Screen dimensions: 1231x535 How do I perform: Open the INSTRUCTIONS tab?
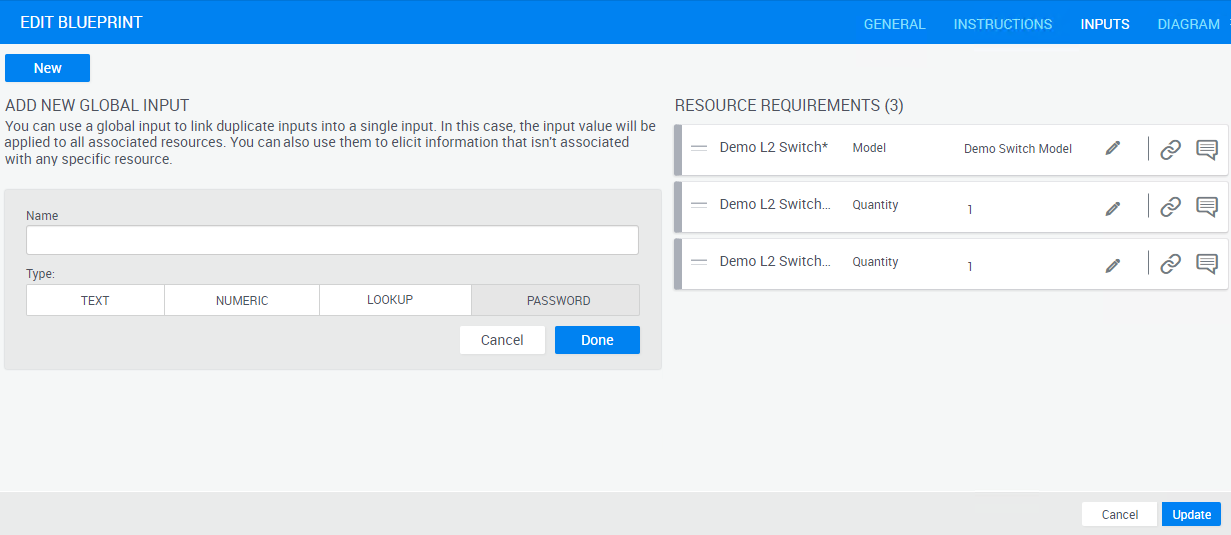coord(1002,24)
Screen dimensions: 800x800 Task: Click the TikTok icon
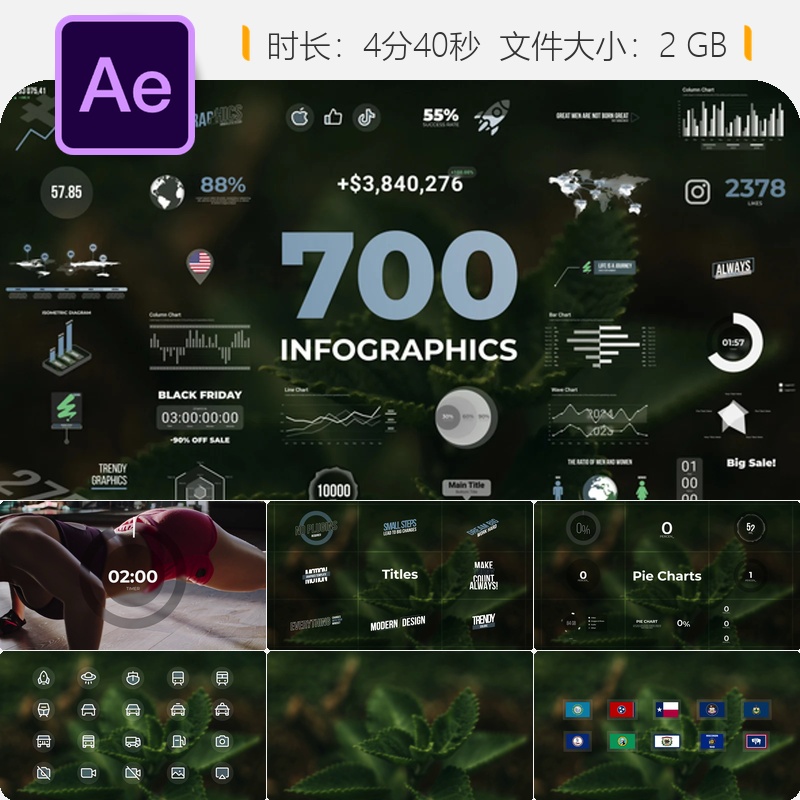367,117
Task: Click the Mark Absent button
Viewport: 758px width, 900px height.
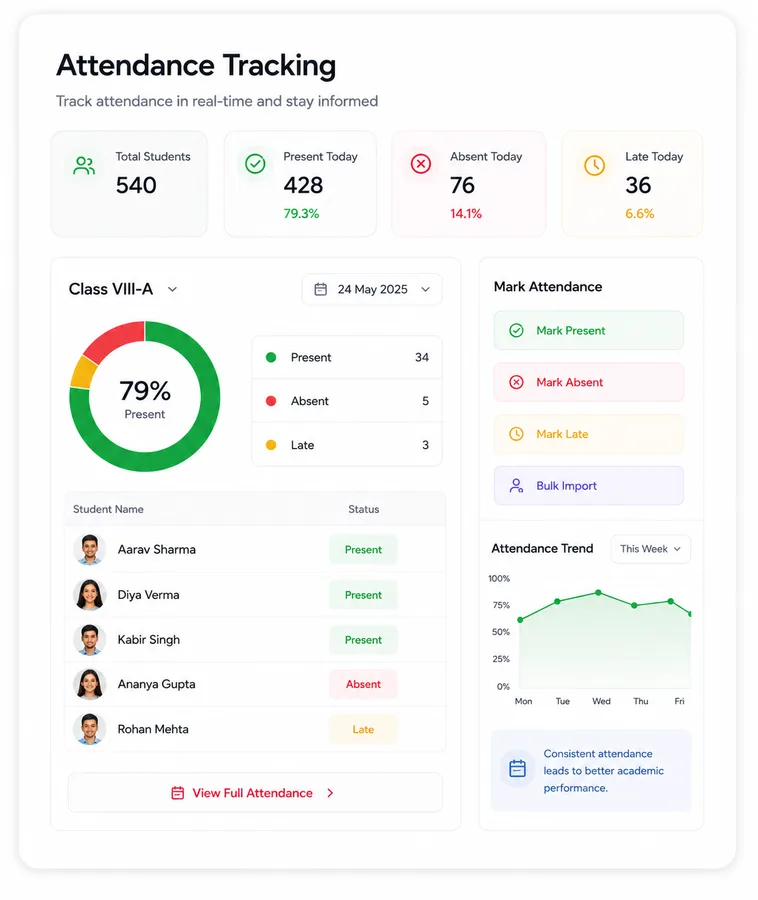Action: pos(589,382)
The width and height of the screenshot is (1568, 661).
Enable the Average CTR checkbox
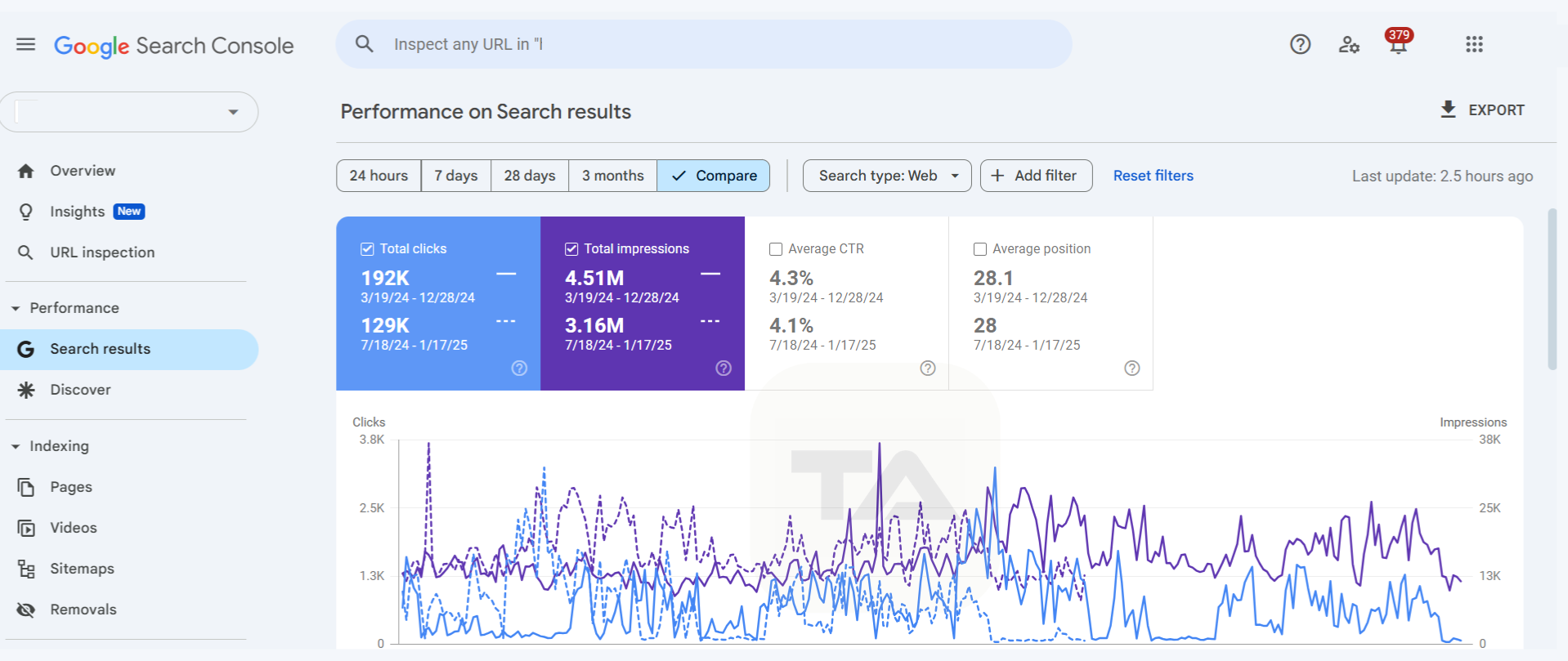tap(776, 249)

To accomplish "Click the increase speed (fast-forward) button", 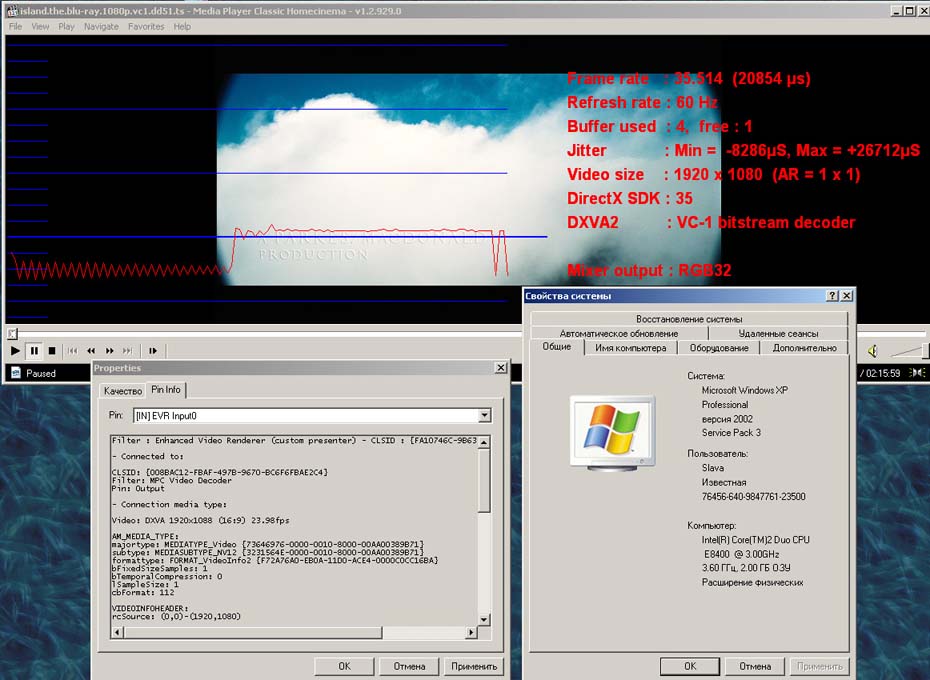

◇ ◇ ◇

_Work to be completed:_
Transcribe exactly the portion of the material above that runs from the line containing "Viewport: 758px width, 900px height." through its last line, omitting all pictures.

_Solution to the problem:_
Viewport: 758px width, 900px height.
Action: pos(589,382)
The width and height of the screenshot is (1568, 661).
Enable the Average CTR checkbox
tap(776, 249)

To accomplish "Click the increase speed (fast-forward) button", 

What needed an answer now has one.